The greatest example of this is the key state of Florida, where voting preferences across counties tend to vary considerably similar to their demographics. For instance, the Orange County comprised by the city of Orlando, and the Broward County are strongly supportive of Democrats, unlike their neighboring counties, especially those across the Emerald coast that strongly supported Republicans.
Wide disparities are observed even within counties, with the largest and most diverse country of Miami-Dade, where the projected strong support for Democrats was actually weakened by the large Spanish-speaking population that favored Trump to a greater degree. The underestimation of that part of the population in samples was crucial in falsely skewing opinion poll projections towards Democrats winning the state.
Polling techniques and methods have to be revisited
The heart of the above two problems lies more or less on the established polling methods that haven’t changed much since the first public opinion polls in the 1930s. Polling techniques may now include online surveys and text messages, and less landline calls, which have facilitated responsiveness of interviewees, but the fundamental principle of polling methods still relies on the same premise: all potential interviewees are willing to reveal and they do reveal their true preferences.
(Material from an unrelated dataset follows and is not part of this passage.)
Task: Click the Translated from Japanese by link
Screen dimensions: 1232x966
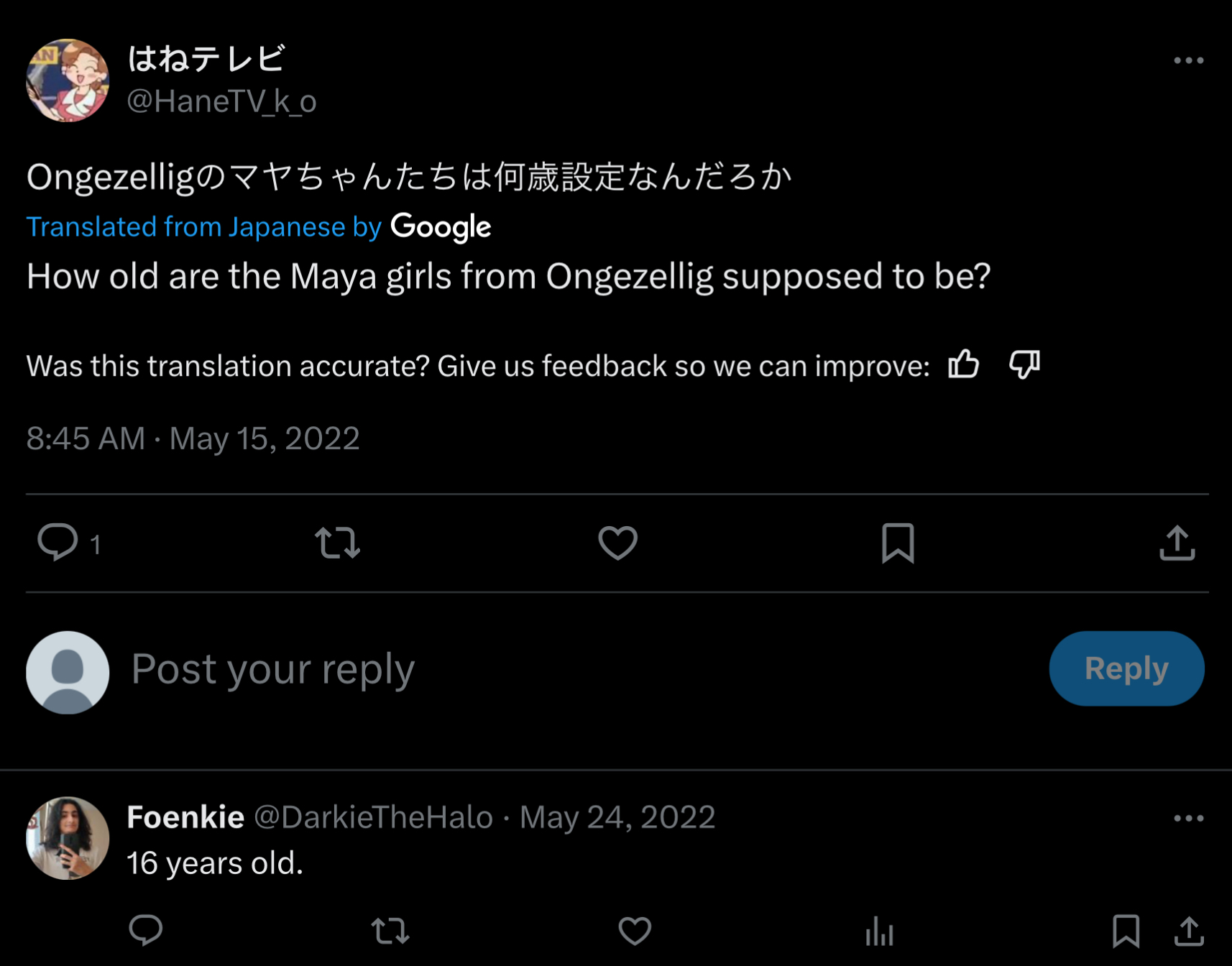Action: (203, 227)
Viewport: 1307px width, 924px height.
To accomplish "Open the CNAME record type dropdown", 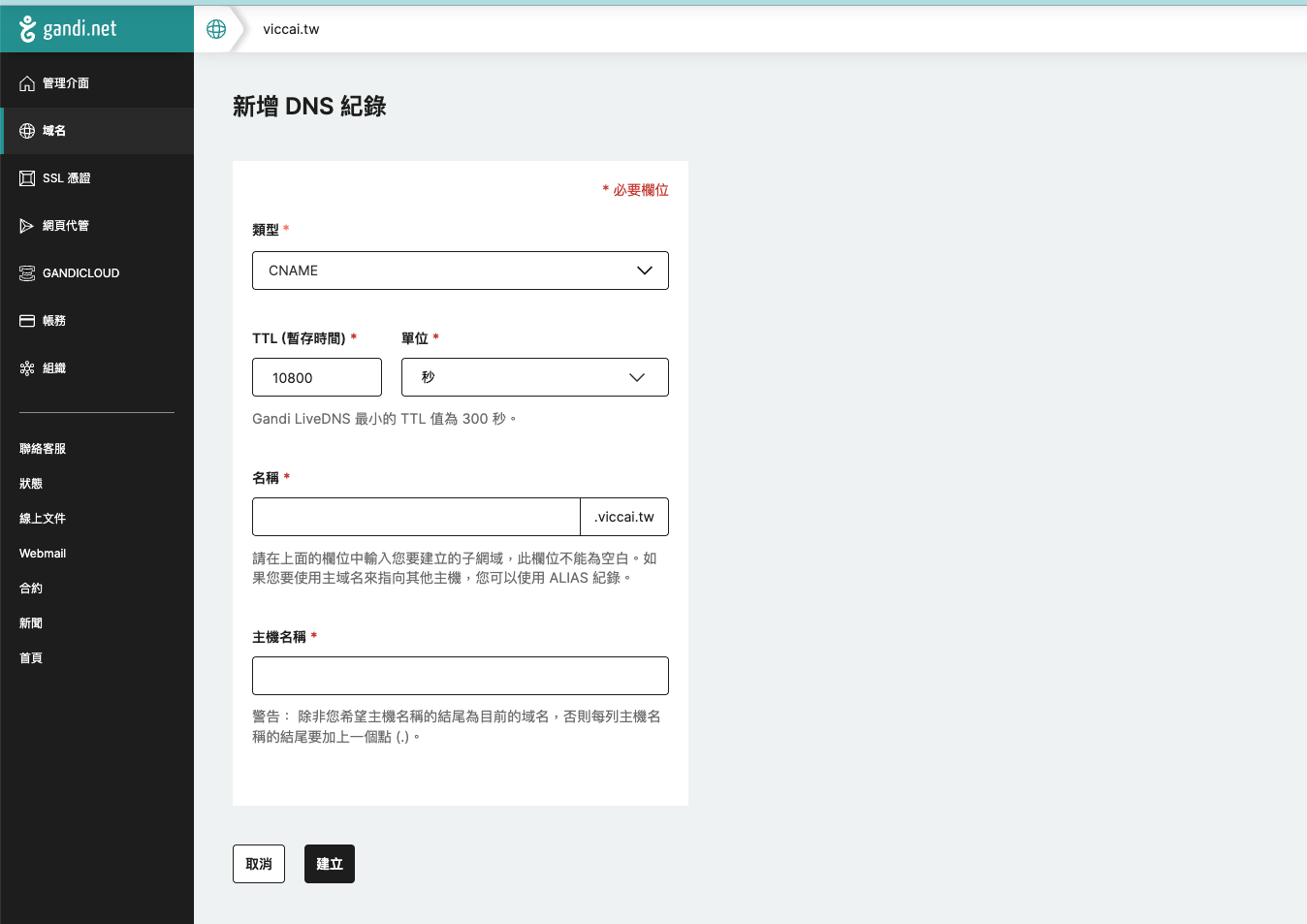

As past experience has shown, this may not stand all times. This means that opinion pollsters have to update their techniques with regards to the elicitation of preferences from voters in a way that increases participation and accuracy of revealed preferences, or even change their methods towards modeling of preferences through predictive analytics based on demographics, preferred policies and past votes.
After all, the fallacy of opinion polls is not only a matter of incorrect expectations for an election outcome, it is vitally important as the ability to understand the public opinion for other crucial topics.